ASSIGNED TASK
Below are the records. Gather each line that holds "миртазапин".

[Saved data entries]
---*---

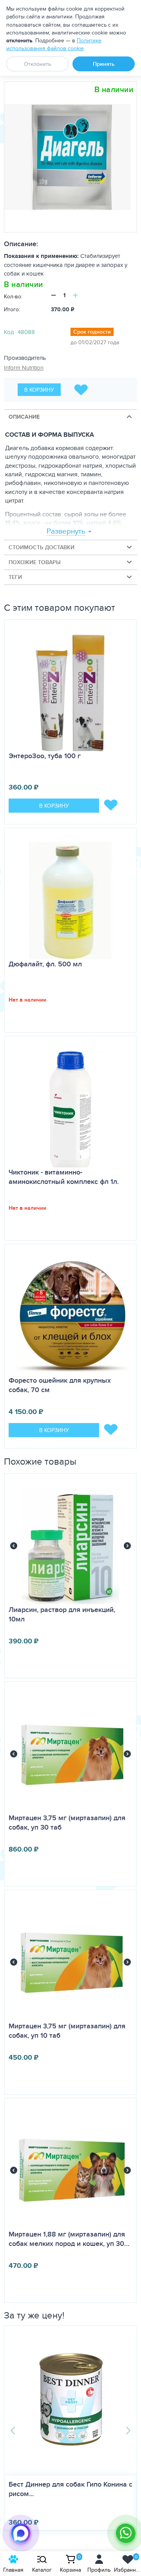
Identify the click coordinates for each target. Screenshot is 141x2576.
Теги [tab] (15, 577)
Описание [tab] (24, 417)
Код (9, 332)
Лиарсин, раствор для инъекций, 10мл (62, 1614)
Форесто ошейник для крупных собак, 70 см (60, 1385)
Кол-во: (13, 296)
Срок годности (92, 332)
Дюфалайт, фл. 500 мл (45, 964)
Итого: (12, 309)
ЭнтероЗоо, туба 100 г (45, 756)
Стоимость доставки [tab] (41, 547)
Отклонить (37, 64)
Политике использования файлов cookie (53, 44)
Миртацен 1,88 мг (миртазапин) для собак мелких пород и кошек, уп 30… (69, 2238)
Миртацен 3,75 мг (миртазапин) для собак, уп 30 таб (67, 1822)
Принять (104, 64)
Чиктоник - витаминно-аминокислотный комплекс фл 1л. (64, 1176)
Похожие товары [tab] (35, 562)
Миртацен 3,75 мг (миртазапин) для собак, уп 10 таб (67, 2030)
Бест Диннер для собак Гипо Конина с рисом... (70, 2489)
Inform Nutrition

---*---

SOLUTION TO THE PROBLEM
Миртацен 1,88 мг (миртазапин) для собак мелких пород и кошек, уп 30… (69, 2238)
Миртацен 3,75 мг (миртазапин) для собак, уп 30 таб (67, 1822)
Миртацен 3,75 мг (миртазапин) для собак, уп 10 таб (67, 2030)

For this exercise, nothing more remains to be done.